Aux murs, quasiment aucune œuvre signée Olaf à part celle accrochée au-dessus du canapé (Keyhole 12, 2013) mais nombreuses sont celles de ses pairs, notamment néerlandais comme Max Natkiel qui photographia le mouvement punk dans les années 80 ou Erwin Venema, un ancien stagiaire. Les photos en présence sont de grands clichés pour la plupart, à part trois petits Polaroïds d’Araki. On remarque aussi une petite sculpture de Jeff Koons. Ils se marient à quantité d’objets accumulés par affinité de couleur, de matériau ou de provenance. Erwin pratique beaucoup le troc de ses photographies. Ce joli vase bleu ? Un échange avec Boris Sipek. Ce tapis coloré ? Un échange avec Richard Hutten… Quelques objets de l’éditeur Moooi bien sûr, signés de son compatriote Marcel Wanders ou d’un des designers qu’il a pris sous son aile comme Nika Zupanc et sa lampe Lolita, un prototype dont l’abat-jour est doré à l’intérieur. Et puis des achats de photos d’artistes découverts lors de foires, comme Paris Photo ou Unseen à Amsterdam.

Les objets ou les images ne sont pas choisis ici pour leur valeur pécuniaire. On perçoit facilement l’émotion qu’ils ont pu provoquer sans connaître forcément leur histoire. Erwin n’est pas un fan de déco et son confort est simple. À l’opposé de l’atmosphère souvent étouffante de ses images, la maison respire et malgré la fraîcheur, Erwin aime laisser les fenêtres ouvertes. Respirer librement un air sans cesse renouvelé est, du fait de sa maladie pulmonaire, une priorité. Les murs uniformément blancs, la facilité de circulation entre les espaces ouverts, la lumière à la fois traversante et zénithale… tout confère aux espaces une atmosphère saine, aérée.


A LIRE AUSSI : Erwin Olaf : « Seul le temps pourra décider si mes photos sont de l’art »

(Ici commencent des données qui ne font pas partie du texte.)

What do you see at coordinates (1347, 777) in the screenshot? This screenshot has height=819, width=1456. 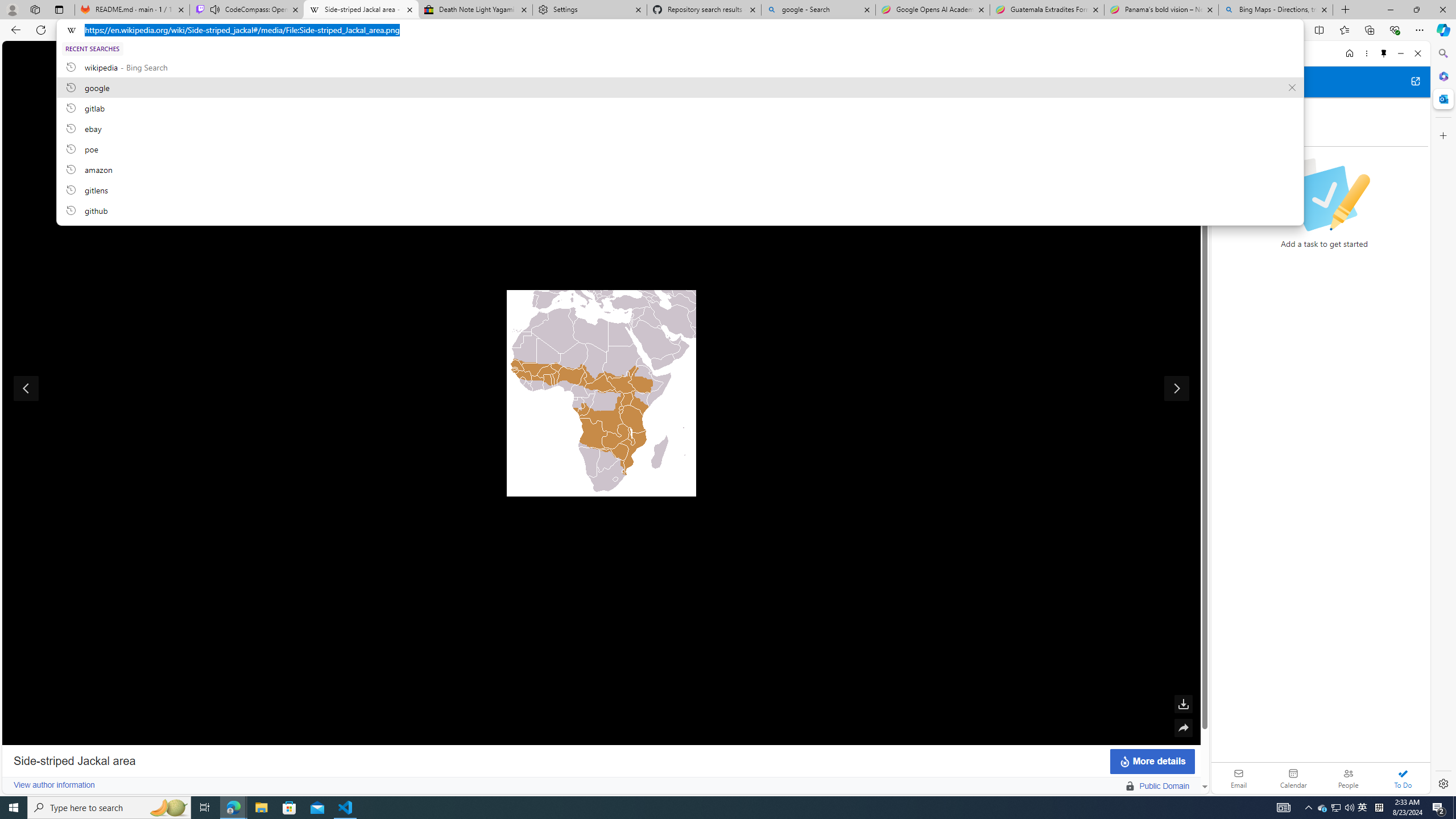 I see `'People'` at bounding box center [1347, 777].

Son goût pour les années 50 se retrouve dans le choix des chaises qui entourent la table de la salle à manger (vintage 40-50) ou la Lounge chair des Eames. La sophistication théâtrale propre à ses mises en scène artistiques est loin… Néanmoins, à travers quelques objets à la fois étranges et précieux dans leur facture (des bibelots de porcelaine notamment et, à Noël, un sapin surchargé de décorations traditionnelles « obligatoirement » en verre), la sensibilité d’Erwin mêlée à son « héritage » hollandais transparaît. L’artiste au regard magnétique livre son intérieur avec simplicité, sans surinvestir le pourquoi de ses choix domestiques. Sa véritable intimité est à lire dans son œuvre.